Who would have guessed? Oh wait, that’s right, everyone could have guessed.
The next question, of course, is what these White House lawyers urged, or didn’t urge, the CIA to do with the torture tapes.
It’s a little unclear, but there’s some evidence the Bush gang urged the agency to destroy the tapes — which would certainly help ratchet this scandal up a few notches.
One former senior intelligence official with direct knowledge of the matter said there had been “vigorous sentiment” among some top White House officials to destroy the tapes.

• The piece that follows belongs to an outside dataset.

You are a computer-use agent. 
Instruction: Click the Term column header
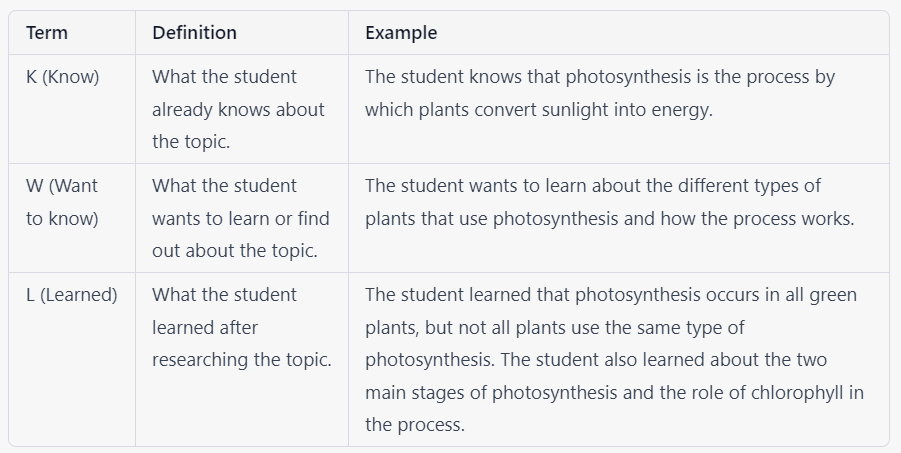tap(47, 33)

The former official did not specify which White House officials took this position, but he said that some believed in 2005 that any disclosure of the tapes could have been particularly damaging after revelations a year earlier of abuses at Abu Ghraib prison in Iraq.
Marty Lederman highlighted three main angles to consider as the investigation(s) unfold.
First, as noted above, there was plenty of “advice,” but it appears that no one in any position of authority, inside or outside the CIA, actually instructed the CIA not to destroy the tapes. Why not? Perhaps because they were hoping their advice would not be heeded?
Second, given all the discussion and uncertainty about the issue, the logical, natural, thing to do would have been to ask the Justice Department for its legal views on the question — to seek an official OLC opinion, in particular, which would be informed by the views of the DOJ lawyers who were responsible for compliance with court orders concerning preservation of evidence. Yet as far as we know, everyone assiduously avoided asking DOJ for its views. Why? Perhaps because no one wanted to hear those views … and because once those views were provided, the CIA would have no choice but to preserve the tapes.
Third, a slew of people evidently advised the CIA that it would be unwise or even illegal to destroy the tapes. Thereafter, most or all of those officials, in the CIA, in the White House, in Congress, etc., eventually found out that the CIA did destroy the tapes — and not a single one of them did a thing about it. Why not? Well, perhaps it’s because this entire group finally issued a collective sigh of relief that, finally, the CIA had failed to heed their “advice.”